> Kısa problem
Aşağıdaki ücret artışları ve geçim sınırları konulu metne göre şu ifadelerin her biri için evet ya da hayır deyin ve kararı belirleyen ifadeyi metinden aynen alıntılayın: 1. Asgari ücrete yüzde 30 artış yapıldı. 2. En düşük memur emeklisi aylığı 14 bin 469 TL oldu. 3. BES-AR verilerine göre açlık sınırı 30 bin 617 TL oldu.

> Verilen metin
◇ ◇ ◇ ◇ ◇ ◇ ◇

17 Ocak 2025 Cuma

Emekçiler neden çözümün / barışın tarafında olmalı?

                                18 Ocak 2025

AKP/saray iktidarı, asgari ücrette yüzde 30, işçi emeklisi aylığında yüzde 15.75, memur maaşı ve memur emeklisi aylığında 11.54 artış yaparak 2025 yılının en azından ilk yarısı için emekçilerle hesabı kapattı. Buna göre Türkiye’de emekçilerin yarıya yakınının geçim ücreti olan asgari ücret 22 bin 104 TL, asgari işçi emeklisi aylığı 14 bin 469 TL olurken en düşük memur maaşı 45 bin 500 TL, en düşük memur emeklisi aylığı ise 19 bin 616 TL oldu.

İşçi, memur ve emeklilerin yeni aylıkları henüz ellerine geçmeden Büro Emekçileri Sendikası Araştırma Merkezi (BES-AR)’ın açıkladığı 2024 yılının aralık ayı verilerine göre açlık sınırı -dört kişilik bir ailenin sadece gıda harcaması- 30 bin 617 TL olurken buna kira, elektrik, su, sağlık, ulaşım, eğitim gibi temel harcamalar da eklenerek elde edilen yoksulluk sınırı ise 80 bin 940 TL oldu. Tek başına yaşayan bir kişinin yaşam maliyeti ise 41 bin 476 TL’ye ulaştı.

◇ ◇ ◇ ◇ ◇ ◇ ◇

> Sağlanan veriler
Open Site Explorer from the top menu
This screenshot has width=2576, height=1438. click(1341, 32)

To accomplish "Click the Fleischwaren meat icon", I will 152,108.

◇ ◇ ◇ ◇ ◇ ◇ ◇

> Tamamlanan görev
1. Evet: "asgari ücrette yüzde 30"
2. Hayır: "en düşük memur emeklisi aylığı ise 19 bin 616 TL oldu"
3. Evet: "açlık sınırı -dört kişilik bir ailenin sadece gıda harcaması- 30 bin 617 TL"